The film certainly works as the time capsule most critics are reading it as; over the dozen years of the narrative, there are shifts in technology (most clearly seen in the two most important areas for a young man: how he plays video games, and how he looks at naked girls), there are popular songs, there is the increasing gravelliness of Ethan Hawke’s voice, there are little timestamps to help us piece together where we’ve landed (a mention of the Bush/Kerry election, a Harry Potter book release party, that Funny or Die “Landlord” video on a computer screen). But what’s most surprising about the film, considering how its extended shooting period has dominated publicity materials, is how Linklater resists the urge to make a big deal about it onscreen. There are no obtrusive “YEAR ONE” or “2002” titles; there are no obvious markers. It just… unfolds.

And it often does so in unexpected ways, which is perhaps the key to understanding Linklater’s approach to the material. Late in the film, in her best scene, Arquette characterizes parenthood as “this series of milestones” (“You know what’s next?” she insists. “It’s my funeral!”), but Boyhood doesn’t dramatize these years in Mason’s life like that. These years — in which we’re forming the early memories that shape much of our personality — aren’t, as we experience them here, a series of capital-E Events. For example, the film jumps from one of Arquette’s professors asking her out to the happy couple returning from their honeymoon. Their wedding is skipped outright — yet Linklater dramatizes every detail of that stepfather forcing Mason to get an awful buzzed haircut, and the heart-wrenching clarity of his classmates giggling at the boy when he goes to school the next day.

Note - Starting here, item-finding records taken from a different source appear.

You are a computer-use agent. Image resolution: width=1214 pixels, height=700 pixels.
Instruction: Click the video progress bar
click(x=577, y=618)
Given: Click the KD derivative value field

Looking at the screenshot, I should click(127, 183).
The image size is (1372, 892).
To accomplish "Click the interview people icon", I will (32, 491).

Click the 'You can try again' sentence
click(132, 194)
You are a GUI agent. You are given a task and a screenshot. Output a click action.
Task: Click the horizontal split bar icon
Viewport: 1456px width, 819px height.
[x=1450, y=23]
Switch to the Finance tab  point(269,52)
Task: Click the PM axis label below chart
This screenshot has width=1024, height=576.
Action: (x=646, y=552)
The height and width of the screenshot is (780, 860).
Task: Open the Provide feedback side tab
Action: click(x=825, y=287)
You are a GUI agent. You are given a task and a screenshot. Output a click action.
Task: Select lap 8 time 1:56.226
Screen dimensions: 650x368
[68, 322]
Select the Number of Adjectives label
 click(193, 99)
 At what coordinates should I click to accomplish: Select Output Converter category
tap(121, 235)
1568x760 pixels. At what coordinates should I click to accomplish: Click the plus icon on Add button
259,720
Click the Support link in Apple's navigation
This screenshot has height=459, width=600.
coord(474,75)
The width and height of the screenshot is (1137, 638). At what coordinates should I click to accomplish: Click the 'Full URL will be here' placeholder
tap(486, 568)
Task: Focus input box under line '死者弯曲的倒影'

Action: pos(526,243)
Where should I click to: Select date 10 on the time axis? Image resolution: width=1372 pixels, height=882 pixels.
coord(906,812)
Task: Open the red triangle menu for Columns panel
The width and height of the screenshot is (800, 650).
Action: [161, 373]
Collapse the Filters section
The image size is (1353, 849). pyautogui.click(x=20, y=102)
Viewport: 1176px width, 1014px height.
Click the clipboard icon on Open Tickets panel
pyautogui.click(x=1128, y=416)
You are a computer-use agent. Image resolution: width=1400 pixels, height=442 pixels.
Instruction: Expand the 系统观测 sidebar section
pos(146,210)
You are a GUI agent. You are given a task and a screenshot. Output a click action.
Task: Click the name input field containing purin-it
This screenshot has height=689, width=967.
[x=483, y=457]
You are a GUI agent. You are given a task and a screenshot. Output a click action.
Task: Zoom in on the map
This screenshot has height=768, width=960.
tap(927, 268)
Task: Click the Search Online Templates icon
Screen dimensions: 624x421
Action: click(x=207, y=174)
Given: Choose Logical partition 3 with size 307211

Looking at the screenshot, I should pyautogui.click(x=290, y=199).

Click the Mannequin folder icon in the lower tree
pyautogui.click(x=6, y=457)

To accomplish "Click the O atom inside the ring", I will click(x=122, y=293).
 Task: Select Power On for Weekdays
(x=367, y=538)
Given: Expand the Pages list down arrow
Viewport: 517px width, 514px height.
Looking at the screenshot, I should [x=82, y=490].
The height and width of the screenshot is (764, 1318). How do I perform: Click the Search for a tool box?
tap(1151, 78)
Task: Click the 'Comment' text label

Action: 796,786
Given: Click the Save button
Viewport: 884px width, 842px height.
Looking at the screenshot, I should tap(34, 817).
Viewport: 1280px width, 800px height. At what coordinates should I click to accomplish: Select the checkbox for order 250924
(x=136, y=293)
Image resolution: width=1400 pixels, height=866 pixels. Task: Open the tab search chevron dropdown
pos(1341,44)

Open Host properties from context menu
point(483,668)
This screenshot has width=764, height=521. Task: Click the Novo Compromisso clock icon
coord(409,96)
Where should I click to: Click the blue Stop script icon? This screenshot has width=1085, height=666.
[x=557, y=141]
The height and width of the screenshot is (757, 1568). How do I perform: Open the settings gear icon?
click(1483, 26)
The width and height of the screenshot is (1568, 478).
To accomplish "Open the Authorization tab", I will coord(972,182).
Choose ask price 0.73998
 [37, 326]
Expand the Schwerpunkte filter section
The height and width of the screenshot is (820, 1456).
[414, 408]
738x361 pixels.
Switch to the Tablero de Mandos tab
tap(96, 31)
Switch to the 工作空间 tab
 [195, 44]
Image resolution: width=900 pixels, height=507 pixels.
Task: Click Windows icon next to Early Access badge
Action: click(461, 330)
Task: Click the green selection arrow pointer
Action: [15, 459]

Their eventual breakup is a key part of the film, as it would be in Mason’s memory, because it is a harrowing, dramatic event. But a later divorce is barely mentioned; the guy is there in one scene, gone in the next (just as he initially appeared, again without a rice-throwing wedding ceremony scene). Sometimes these things happen, and they’re not a big deal. When Mason graduates from high school, the event is not shown; we catch up with him after, at the family-and-friends party, and that’s about right, since he’d barely remember the ceremony proper (they all look and sound the same, after all).

The school years, as they’re happening, seem so terribly precise and bracing; every heartbreak, every fight, every embarrassment, every grounding imbued with an end-of-the-world intensity that seems as if it will never end. But eventually, it all falls away, and as time passes, as we get further from those grade schools and abandoned homes and former friends and would-be father and mother figures, it all begins to blur, with only the odd half-remembered moment standing in for an entire experience or an entire relationship, scored by a song that must have been playing somewhere, because it was playing everywhere that year. Boyhood knows that feeling, of childhood memories falling away in the face of college, of adulthood, of the future — and walks through them, without hurrying, just one more time.